++++ TEXTO PARA LEER ++++
Que le vamos a hacer, llega otro año y nosotros le ofrecemos lo de todos los años: ilusión que el propio devenir del tiempo nos irá quitando hasta que llegue el momento en que otro fin de año nos haga renovar las esperanzas de un cambio de vida que cuesta mucho más que comerse las doce uvas en doce segundos.
¿De dónde viene tal pasión por celebrar y regodearse con el paso del tiempo? Celebramos los cumpleaños, que digo yo que ya es macabro celebrar que eres un año más viejo. Nos informan de que tal gobierno lleva cien días en el ejercicio de su función, nos recuerdan que tal hecho ocurrió hace diez o veinticinco años, a veces incluso cien, y nosotros creemos que algo de mágico tiene que tal día como hoy hace unos cuantos años se descubriera la vacuna de la polio, o que naciera Mozart, o cualquier otra fecha que nos haga pensar que el pasado estaba lleno de personas insignes y magníficas cuya presencia nos parece irrepetible o, cuanto menos, digna de recuerdo. La fiesta, la celebración, es un ritual que repetimos aunque desconozcamos el verdadero significado de la fecha que se conmemora. De hecho, la cuestión es apuntarse a la farra, sea esta típicamente española o de importación, como es el caso del foráneo Halloween, que ha invadido la muy cristiana – y quizá por eso tan vilipendiada – celebración de todos los santos.
Y bien, ¿quién sale beneficiado de todo esto? Pues está claro que los empresarios de la noche son los únicos que se aprovechan de noches como ésta. Porque me parece que los pobres vecinos de los locales de fiesta que soportan el ruido de los clientes que acceden a los locales ya casi borrachos, los conductores del metro que se pasan toda la noche sin dormir, los basureros que a la mañana siguiente se encuentran con las restas de las cenas de nochevieja vomitadas en las aceras, los barmans que aguantan estoicamente toda la noche trabajando mientras los demás nos divertimos, los médicos de urgencias que trabajan a destajo en noches de macrofiestas aplicando inyecciones de glucosa a los que beben demasiado, y los taxistas que están deseando que la carrera sea corta y no le de tiempo al pasajero a devolver o a dejarle un insoportable olor a alcohol en la tapicería, por sólo citar algunos ejemplos, no se lo pasan muy bien en la última noche del año.
++++
[OBJETIVO DE LA TAREA]: Escribe otra vez el texto sobre el fin de año desde "Que le vamos" hasta "en doce segundos." y reemplaza "uvas" por "campanadas".
++++ EXTRACTOS DE DATOS ++++
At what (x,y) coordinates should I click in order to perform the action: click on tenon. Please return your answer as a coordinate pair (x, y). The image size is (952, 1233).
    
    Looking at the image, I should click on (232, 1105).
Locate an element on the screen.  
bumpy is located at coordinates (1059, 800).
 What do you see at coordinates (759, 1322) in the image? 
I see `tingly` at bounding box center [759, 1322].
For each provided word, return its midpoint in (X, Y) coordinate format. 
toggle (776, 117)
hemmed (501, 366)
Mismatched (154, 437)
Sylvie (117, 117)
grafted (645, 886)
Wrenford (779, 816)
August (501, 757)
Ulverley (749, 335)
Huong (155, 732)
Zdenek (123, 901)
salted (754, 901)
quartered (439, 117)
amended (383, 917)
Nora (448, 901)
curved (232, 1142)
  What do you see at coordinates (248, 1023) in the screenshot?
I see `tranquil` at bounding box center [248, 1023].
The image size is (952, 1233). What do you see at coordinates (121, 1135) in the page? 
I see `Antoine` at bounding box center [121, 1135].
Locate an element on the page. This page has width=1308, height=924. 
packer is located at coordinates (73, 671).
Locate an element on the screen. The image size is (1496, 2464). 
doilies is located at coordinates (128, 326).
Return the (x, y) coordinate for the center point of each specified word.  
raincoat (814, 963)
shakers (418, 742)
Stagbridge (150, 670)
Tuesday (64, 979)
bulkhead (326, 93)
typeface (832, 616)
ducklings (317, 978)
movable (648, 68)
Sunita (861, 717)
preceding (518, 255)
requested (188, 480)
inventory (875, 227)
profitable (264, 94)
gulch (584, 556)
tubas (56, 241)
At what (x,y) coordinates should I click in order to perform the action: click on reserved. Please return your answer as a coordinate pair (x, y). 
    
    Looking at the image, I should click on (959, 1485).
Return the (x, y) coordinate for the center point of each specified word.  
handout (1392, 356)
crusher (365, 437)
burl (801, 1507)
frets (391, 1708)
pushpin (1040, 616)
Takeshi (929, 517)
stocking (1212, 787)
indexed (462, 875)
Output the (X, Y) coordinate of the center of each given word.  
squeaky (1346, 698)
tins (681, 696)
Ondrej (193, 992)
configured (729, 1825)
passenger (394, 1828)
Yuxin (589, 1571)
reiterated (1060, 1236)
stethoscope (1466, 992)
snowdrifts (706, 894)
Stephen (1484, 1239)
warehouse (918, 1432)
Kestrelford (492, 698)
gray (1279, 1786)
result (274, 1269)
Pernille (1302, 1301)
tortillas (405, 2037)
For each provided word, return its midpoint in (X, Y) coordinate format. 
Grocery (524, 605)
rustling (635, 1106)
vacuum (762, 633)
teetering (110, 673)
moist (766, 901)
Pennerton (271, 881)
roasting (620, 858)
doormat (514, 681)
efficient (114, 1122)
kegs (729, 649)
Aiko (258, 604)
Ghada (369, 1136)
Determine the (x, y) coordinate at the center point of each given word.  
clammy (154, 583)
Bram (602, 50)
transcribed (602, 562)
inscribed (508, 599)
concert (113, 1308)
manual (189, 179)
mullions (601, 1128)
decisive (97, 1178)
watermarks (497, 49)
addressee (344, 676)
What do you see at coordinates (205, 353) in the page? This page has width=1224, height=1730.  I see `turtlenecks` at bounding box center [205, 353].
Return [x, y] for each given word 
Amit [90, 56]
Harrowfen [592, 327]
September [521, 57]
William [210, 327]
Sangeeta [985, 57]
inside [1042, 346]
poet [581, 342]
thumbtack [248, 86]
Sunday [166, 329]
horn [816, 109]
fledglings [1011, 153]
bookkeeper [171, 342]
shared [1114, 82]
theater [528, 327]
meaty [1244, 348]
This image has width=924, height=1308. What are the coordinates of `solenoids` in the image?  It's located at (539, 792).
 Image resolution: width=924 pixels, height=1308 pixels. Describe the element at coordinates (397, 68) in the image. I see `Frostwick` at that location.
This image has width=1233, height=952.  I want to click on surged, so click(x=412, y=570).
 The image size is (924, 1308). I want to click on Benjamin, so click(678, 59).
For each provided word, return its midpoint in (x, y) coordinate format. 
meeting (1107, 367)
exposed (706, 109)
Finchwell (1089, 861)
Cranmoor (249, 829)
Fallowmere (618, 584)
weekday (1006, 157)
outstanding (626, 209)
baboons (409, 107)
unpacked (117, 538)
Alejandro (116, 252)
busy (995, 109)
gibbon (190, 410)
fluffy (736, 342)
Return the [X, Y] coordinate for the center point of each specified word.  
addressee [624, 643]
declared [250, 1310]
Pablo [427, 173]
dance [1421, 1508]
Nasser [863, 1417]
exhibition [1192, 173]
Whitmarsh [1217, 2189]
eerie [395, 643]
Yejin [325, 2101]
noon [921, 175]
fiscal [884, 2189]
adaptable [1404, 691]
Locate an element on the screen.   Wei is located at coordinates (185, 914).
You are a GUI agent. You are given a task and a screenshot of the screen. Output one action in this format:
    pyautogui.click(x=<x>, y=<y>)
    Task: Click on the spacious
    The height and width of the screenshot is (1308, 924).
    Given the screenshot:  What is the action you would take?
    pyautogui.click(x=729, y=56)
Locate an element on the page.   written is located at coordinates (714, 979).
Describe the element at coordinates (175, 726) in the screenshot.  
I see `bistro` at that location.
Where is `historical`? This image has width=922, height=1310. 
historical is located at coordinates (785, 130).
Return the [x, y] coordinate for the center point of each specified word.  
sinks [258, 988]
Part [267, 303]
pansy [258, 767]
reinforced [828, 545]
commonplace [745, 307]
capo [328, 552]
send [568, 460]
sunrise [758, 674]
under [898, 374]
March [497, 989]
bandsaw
++++
[RESULTADO DEL EJERCICIO]:
Que le vamos a hacer, llega otro año y nosotros le ofrecemos lo de todos los años: ilusión que el propio devenir del tiempo nos irá quitando hasta que llegue el momento en que otro fin de año nos haga renovar las esperanzas de un cambio de vida que cuesta mucho más que comerse las doce campanadas en doce segundos.